■ EXERCISE DIRECTIONS
Make an exact copy of the records, with the images left out.

■ EXTRACTED DATA
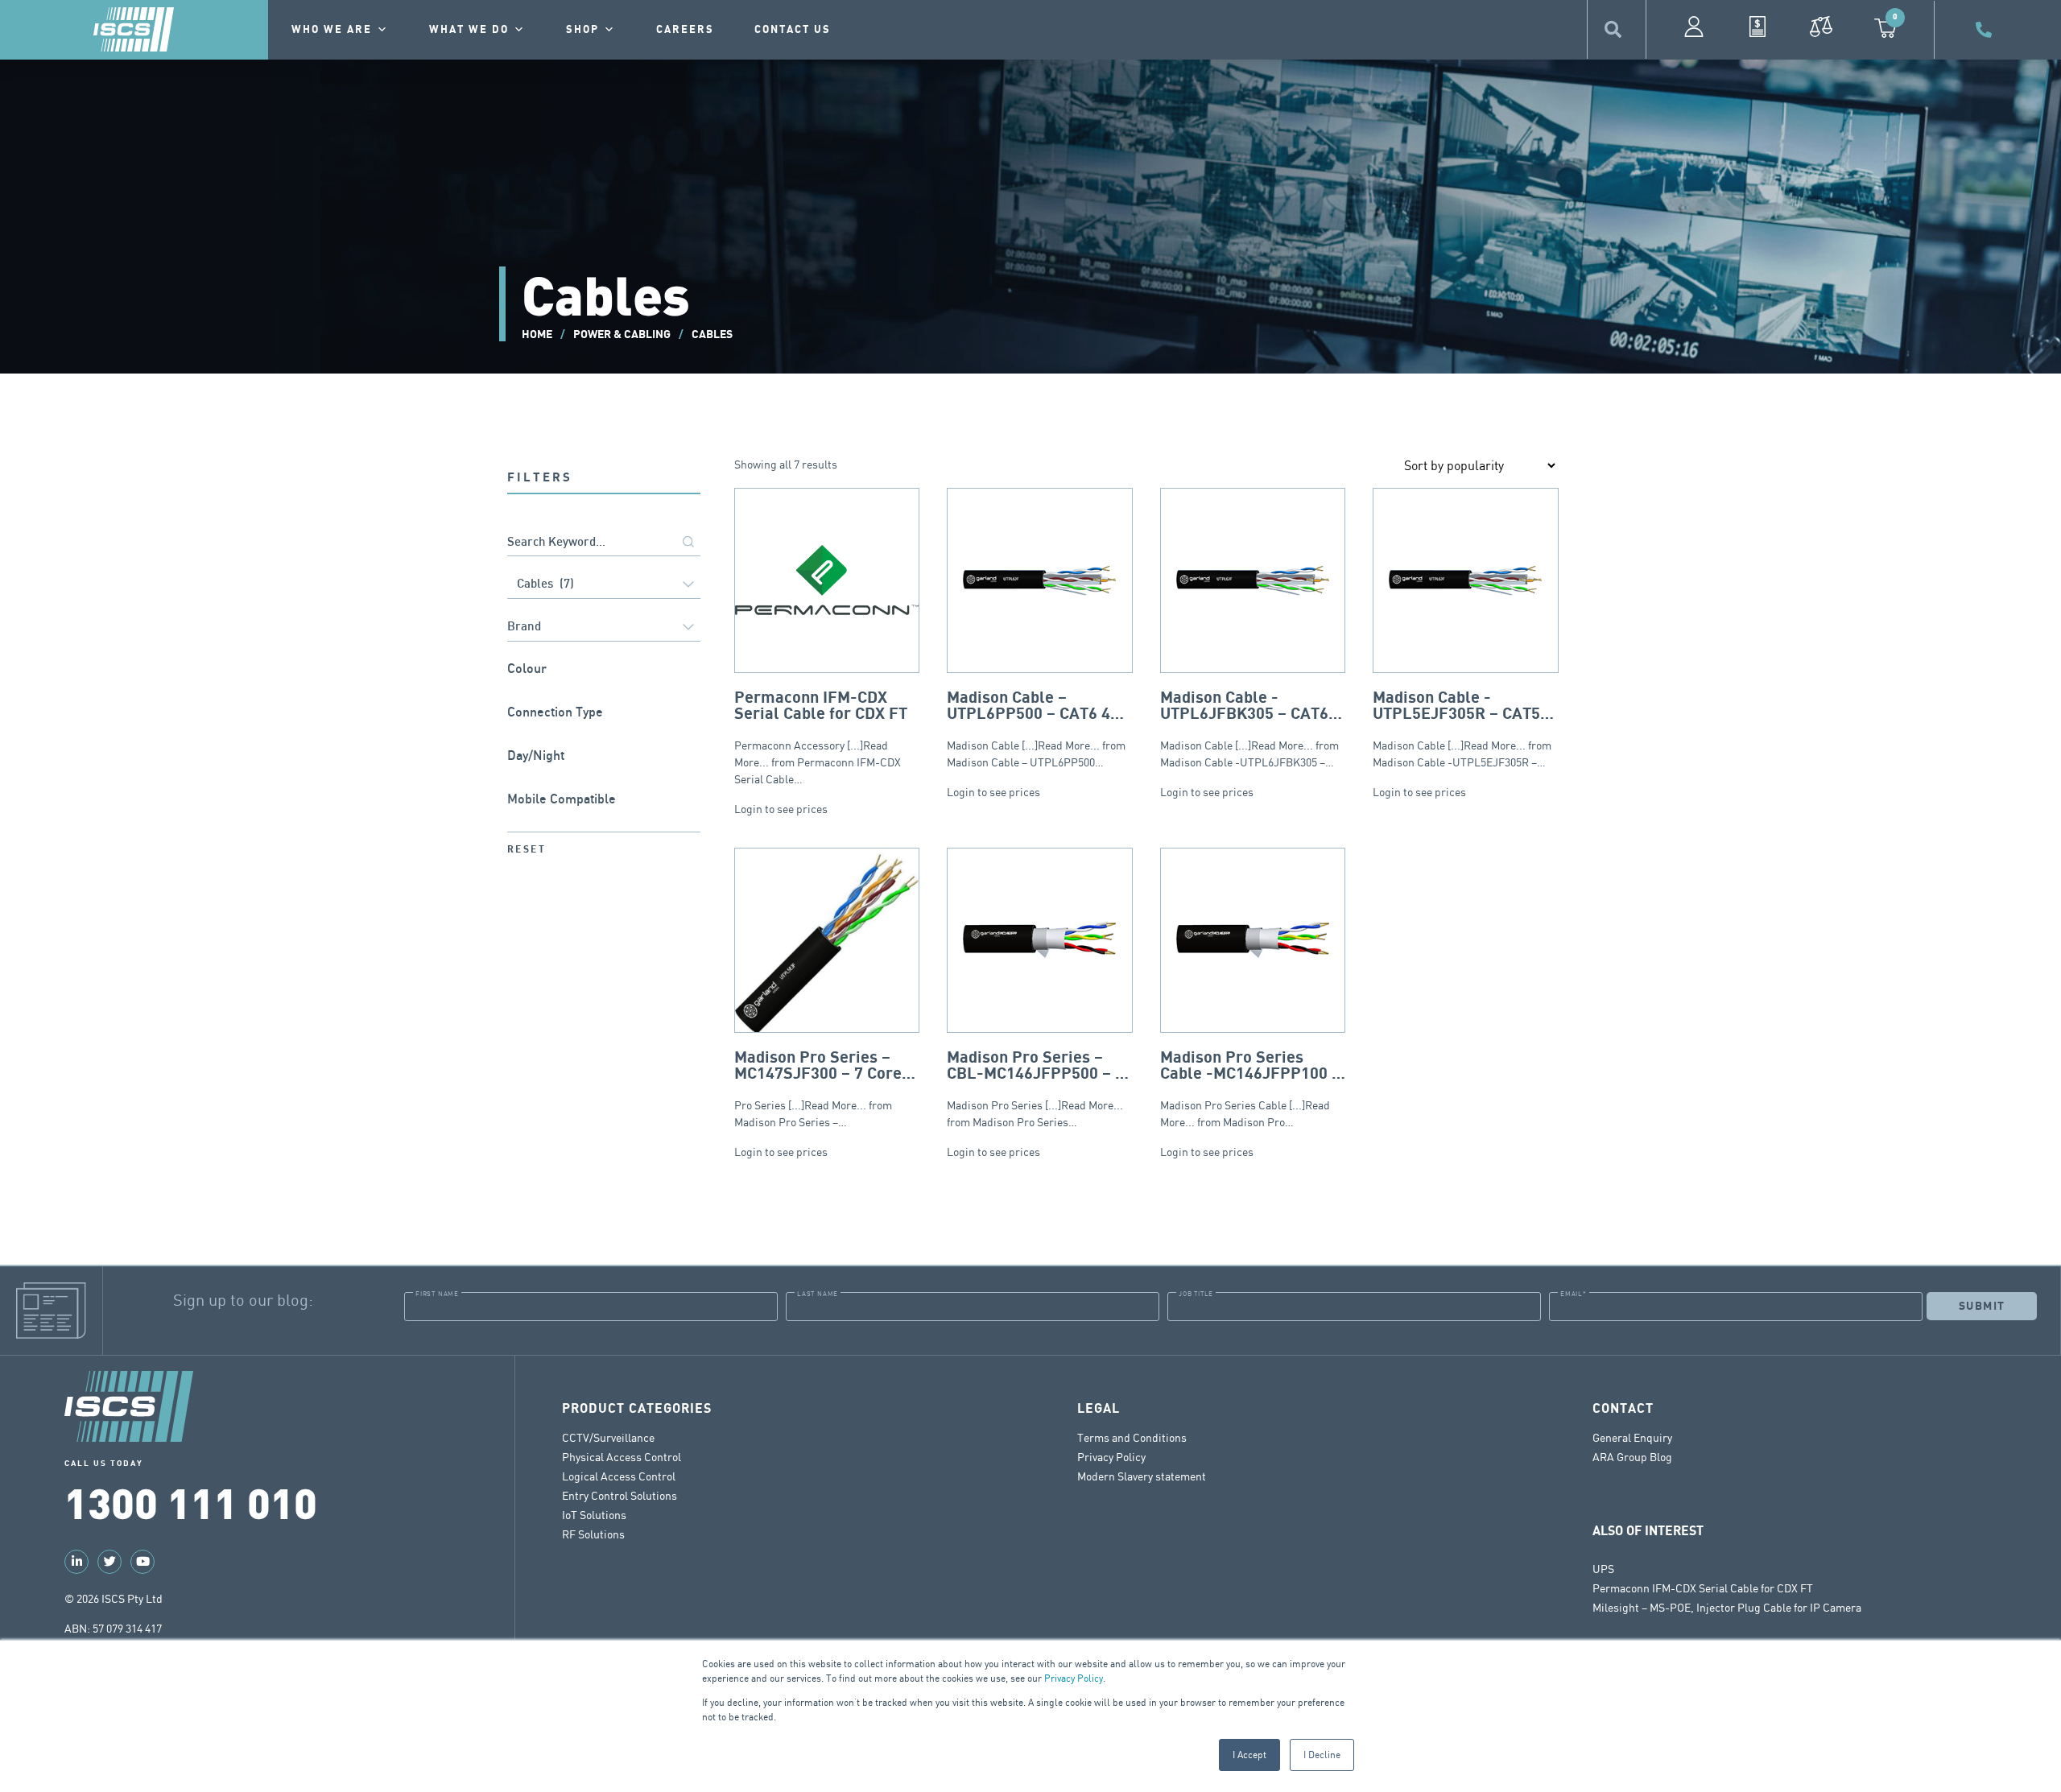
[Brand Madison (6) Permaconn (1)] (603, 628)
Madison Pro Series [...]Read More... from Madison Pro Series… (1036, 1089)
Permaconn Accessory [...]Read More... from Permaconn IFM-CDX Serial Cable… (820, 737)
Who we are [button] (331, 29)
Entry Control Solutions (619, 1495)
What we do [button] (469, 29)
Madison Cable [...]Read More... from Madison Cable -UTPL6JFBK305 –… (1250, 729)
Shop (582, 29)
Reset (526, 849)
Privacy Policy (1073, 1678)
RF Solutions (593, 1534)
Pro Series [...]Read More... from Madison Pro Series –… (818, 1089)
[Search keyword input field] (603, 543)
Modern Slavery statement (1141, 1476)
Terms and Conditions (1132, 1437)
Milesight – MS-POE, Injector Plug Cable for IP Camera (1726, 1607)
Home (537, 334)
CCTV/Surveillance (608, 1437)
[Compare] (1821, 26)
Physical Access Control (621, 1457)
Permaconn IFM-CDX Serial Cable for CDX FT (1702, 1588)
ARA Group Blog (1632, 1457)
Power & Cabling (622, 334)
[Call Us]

■ RESULT BELOW
[Brand Madison (6) Permaconn (1)] (603, 628)
Madison Pro Series [...]Read More... from Madison Pro Series… (1036, 1089)
Permaconn Accessory [...]Read More... from Permaconn IFM-CDX Serial Cable… (820, 737)
Who we are [button] (331, 29)
Entry Control Solutions (619, 1495)
What we do [button] (469, 29)
Madison Cable [...]Read More... from Madison Cable -UTPL6JFBK305 –… (1250, 729)
Shop (582, 29)
Reset (526, 849)
Privacy Policy (1073, 1678)
RF Solutions (593, 1534)
Pro Series [...]Read More... from Madison Pro Series –… (818, 1089)
[Search keyword input field] (603, 543)
Modern Slavery statement (1141, 1476)
Terms and Conditions (1132, 1437)
Milesight – MS-POE, Injector Plug Cable for IP Camera (1726, 1607)
Home (537, 334)
CCTV/Surveillance (608, 1437)
[Compare] (1821, 26)
Physical Access Control (621, 1457)
Permaconn IFM-CDX Serial Cable for CDX FT (1702, 1588)
ARA Group Blog (1632, 1457)
Power & Cabling (622, 334)
[Call Us]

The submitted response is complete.